My job as an artist is to create life out of nothing, but at the time the nothingness was thick and sticky and I couldn’t shape it. I was supposed to take little bits of your dark days and turn them into magic dust and chocolate sprinkles and things none of us believed in but looked good on paper. I was supposed to make the black come out of dark caves and turn into silver lines. I was supposed to be the girl to make emotions happen, but I couldn’t try them on first.
I kept wishing for a handsome stranger to come out of nowhere and read out loud the words I had written and for a dog to jump on the bed between us and for the coffee to be spilled. Life would have made a stain in that second, enough to ruin my perfect ever after. I would have been forced to carry on living with imperfections the size of coffee stains on white bed sheets, and dog hair on my clothes, and unexpected smiles at the wrong time. But in real life, I was forgetting how it is to feel the rain on my skin and his love under it.
The truth is that safety is not a friend. Or if you like, safety is one of those friends who moan all the time because the weather got colder and the film got boring and they can’t find their matching sock. Safety is negative vibes if you dare to move. You’re sat down and forced to listen and obey — do not move that vase from the table or you will ruin the harmony and the alignments and everything you’ve ever done will fall apart. Safety tells you that you’ve surrounded yourself with perfection; do not reach it anymore. It’s there to be contemplated in silence. Do not enjoy it. Do not touch or use, or anxiety will grow on you like bacteria. Indulge into knowing that you’ve done it, that you’re sorted, that you got to Heaven. That you are as good as dead.
Which is why hearing somebody turning a what should have been a midnight ambiguous, delicious and slightly sexual conversation into yet another promise of security was, in that split of a second, blasphemy pulling the trigger of my automatic escape mechanism. Much more than the promise of safety I wanted the promise of never having to settle for a life of flipping through the pages of encyclopaedias to catch a glimpse of wilderness. I was scared at the thought of never walking through car parks at midnight again, hand in hand with someone who could teach me the art of having a loud heart and a quiet mind, shivering cold but with his warm coat and warm smile on.
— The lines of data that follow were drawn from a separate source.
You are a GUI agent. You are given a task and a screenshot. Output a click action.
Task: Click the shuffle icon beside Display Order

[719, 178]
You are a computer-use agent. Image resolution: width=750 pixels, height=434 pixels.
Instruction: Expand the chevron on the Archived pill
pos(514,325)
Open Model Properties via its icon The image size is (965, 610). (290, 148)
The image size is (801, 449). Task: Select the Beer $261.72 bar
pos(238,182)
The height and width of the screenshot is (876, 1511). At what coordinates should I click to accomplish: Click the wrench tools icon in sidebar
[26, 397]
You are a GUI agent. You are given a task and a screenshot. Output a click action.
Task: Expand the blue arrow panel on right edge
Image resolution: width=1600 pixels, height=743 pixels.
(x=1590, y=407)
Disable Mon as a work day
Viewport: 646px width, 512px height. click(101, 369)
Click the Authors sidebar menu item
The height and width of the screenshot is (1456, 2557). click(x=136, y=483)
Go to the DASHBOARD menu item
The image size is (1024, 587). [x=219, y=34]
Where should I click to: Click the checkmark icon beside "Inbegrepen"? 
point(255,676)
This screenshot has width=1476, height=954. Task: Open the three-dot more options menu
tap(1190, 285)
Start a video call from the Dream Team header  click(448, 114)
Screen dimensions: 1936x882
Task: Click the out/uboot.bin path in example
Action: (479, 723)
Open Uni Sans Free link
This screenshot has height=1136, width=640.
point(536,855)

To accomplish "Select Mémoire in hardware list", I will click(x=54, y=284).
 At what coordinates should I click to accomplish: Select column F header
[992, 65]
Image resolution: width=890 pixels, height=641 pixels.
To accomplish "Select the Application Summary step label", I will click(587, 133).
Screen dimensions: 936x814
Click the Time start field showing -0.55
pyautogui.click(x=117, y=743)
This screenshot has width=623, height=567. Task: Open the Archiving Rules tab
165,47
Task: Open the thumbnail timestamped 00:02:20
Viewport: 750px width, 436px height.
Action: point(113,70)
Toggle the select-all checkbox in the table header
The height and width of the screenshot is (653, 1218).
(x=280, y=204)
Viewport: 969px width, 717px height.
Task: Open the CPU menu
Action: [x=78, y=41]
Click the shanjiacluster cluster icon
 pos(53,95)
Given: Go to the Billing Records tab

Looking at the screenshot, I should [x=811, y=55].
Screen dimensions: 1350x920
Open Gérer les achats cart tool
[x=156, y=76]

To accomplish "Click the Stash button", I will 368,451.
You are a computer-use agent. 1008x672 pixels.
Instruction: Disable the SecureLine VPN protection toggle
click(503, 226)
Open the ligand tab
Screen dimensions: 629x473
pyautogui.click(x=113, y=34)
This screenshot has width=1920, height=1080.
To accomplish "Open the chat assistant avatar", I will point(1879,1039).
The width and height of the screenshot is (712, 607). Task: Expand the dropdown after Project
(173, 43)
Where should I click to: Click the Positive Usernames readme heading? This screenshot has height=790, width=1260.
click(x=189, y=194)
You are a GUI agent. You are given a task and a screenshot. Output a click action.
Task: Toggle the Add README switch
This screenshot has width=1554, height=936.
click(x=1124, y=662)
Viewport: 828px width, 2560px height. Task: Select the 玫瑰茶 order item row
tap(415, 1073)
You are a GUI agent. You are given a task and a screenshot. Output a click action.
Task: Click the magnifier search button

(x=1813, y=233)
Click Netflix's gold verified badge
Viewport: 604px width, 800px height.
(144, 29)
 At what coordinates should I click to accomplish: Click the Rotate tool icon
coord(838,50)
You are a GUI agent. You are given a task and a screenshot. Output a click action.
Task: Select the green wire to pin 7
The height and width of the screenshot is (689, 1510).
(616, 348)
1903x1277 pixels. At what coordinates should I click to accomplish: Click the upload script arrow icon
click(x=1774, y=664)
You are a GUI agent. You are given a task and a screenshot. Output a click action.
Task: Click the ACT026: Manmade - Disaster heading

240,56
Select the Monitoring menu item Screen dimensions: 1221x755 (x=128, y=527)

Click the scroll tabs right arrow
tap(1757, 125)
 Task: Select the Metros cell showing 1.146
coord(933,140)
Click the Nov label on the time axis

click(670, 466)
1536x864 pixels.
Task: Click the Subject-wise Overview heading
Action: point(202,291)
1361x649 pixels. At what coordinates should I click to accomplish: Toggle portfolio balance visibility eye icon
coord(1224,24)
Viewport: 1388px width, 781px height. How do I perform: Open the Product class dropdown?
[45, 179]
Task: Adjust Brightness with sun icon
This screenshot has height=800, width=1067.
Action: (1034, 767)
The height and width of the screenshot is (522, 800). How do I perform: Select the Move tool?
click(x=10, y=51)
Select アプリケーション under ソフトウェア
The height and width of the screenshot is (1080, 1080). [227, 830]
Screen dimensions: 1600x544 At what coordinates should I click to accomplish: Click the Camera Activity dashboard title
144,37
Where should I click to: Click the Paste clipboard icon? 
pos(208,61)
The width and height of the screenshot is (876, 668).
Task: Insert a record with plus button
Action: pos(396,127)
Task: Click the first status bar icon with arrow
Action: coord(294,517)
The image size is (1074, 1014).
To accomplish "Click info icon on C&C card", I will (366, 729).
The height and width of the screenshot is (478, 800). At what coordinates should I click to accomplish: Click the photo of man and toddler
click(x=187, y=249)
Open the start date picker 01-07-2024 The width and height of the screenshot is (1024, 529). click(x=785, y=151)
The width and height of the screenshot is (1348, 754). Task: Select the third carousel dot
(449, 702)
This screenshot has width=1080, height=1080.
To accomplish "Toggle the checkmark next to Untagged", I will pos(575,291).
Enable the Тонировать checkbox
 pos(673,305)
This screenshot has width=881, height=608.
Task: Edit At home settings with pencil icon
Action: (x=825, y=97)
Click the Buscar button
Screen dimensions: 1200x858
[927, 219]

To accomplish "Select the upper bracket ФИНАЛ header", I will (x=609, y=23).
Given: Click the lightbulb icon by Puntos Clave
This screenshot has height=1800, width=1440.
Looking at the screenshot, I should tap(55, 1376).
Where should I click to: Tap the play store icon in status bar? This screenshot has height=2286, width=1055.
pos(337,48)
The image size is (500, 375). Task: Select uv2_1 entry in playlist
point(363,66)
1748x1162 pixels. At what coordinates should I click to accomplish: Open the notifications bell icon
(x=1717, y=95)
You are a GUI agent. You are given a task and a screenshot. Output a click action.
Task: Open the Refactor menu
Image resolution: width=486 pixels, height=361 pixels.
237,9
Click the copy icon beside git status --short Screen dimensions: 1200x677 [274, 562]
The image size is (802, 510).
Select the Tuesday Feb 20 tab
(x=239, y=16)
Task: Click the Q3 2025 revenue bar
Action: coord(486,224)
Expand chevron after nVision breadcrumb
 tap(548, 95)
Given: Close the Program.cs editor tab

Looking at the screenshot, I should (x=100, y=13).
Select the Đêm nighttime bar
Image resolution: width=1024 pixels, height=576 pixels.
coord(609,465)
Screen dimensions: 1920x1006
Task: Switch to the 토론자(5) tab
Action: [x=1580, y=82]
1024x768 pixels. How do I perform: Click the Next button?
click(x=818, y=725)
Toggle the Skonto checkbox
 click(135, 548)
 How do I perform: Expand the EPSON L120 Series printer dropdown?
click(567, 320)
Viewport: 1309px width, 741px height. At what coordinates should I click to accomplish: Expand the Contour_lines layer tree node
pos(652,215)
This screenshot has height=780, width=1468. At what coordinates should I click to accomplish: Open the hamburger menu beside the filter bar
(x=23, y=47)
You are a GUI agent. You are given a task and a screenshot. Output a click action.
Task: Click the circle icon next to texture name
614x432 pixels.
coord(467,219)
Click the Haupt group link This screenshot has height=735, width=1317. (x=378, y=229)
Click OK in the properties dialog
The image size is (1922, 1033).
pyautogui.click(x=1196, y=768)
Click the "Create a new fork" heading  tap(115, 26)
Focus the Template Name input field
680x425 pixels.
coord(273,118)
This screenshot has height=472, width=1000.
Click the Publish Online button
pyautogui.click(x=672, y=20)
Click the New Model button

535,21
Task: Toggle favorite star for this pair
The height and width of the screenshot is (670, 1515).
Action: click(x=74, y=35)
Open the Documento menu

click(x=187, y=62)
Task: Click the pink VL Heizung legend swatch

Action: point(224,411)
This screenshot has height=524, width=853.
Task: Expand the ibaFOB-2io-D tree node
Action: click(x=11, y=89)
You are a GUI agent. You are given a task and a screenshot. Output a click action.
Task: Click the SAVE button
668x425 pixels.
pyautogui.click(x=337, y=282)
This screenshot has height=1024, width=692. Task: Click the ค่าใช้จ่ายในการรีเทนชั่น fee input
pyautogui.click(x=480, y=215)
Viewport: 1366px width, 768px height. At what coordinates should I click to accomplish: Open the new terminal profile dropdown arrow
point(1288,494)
My only real wish was outside the wish jar I stared at every day. It was the world, beautifully simplified and not showing its teeth to me at every turn. It was me minus all the weapons and the accessories and the promises I had to keep at every step. It was the richness of the moment that I didn’t want to feel guilty about not living anymore, because I should have been somewhere else, with somebody else, being something else. I wanted a hammock, a lake and foggy weather so I couldn’t see ghosts’ trace lines, burning hot coffee and the smell of second-hand books surrounding me. I craved icy cold freedom and open fields that didn’t have a maze, a catch, a goal I only set out of despair.
I didn’t want to be in the game anymore. I was so done with stretching and curling in bed at the memories of long-missed bliss, grieving over old agonies and yearning for new ecstasies. I was looking for more nights that felt vivid and surreal. I was looking for walking through car parks at midnight, hand in hand with somebody who’d have me surrendering my love and my fears and not thinking about dawns. And perhaps art would’ve followed that, like the loyalest of dogs.